EXERCISE INSTRUCTIONS:
In the provided interview excerpt, what is the name and age of the protagonist of the YA novel Len is currently writing?

PROVIDED PASSAGE:
:::

I’m also well into another YA novel that deals with a near future U.S.A. that has devolved into a civil war, but I won’t’ say more until I get farther along. The protagonist, a sixteen year-old boy named Ant Ellis, is very much in my head right now.

A.L.:
Was it difficult writing a character who was so physically and psychologically scarred?

Len:
Writing Harry’s reaction to his physical injuries was very challenging. I’ve never had to deal with anything like that in my personal life, so I was on unfamiliar ground. The real purpose of Harry suffering those injuries was more of way to isolate him, or at least to make him feel isolated.

One of my favorite parts of the book is Harry’s catalog of people—Potsis, Nazis, Faints, Freaks, and Friends. While it was hard to stand in the shoes of someone with physical challenges, it was easy to live in the skin of a teenager who feels isolated and alone. My guess is that this is exactly how many, if not most, young people feel. And yes, most adults, too.

A.L.:
You get +10 points for being a fellow CT author.  What's your favorite part about living in CT?

:::

EXERCISE DATA:
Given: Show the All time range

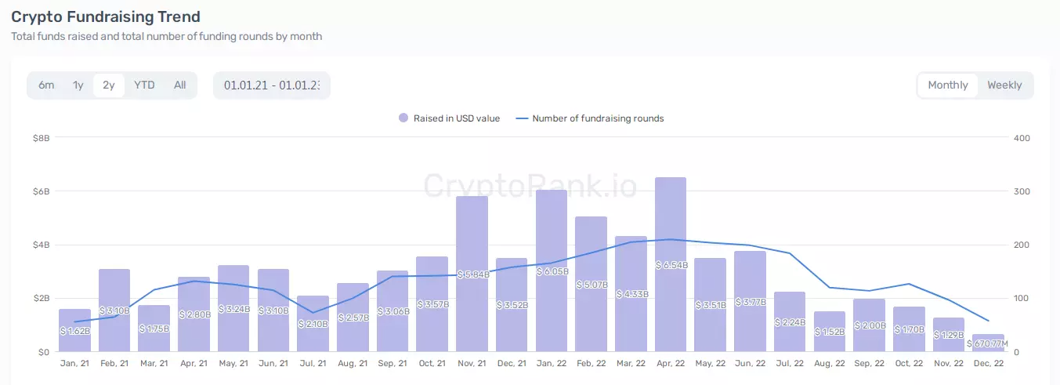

:::

SOLUTION TO THIS PROBLEM:
Ant Ellis, a sixteen-year-old boy.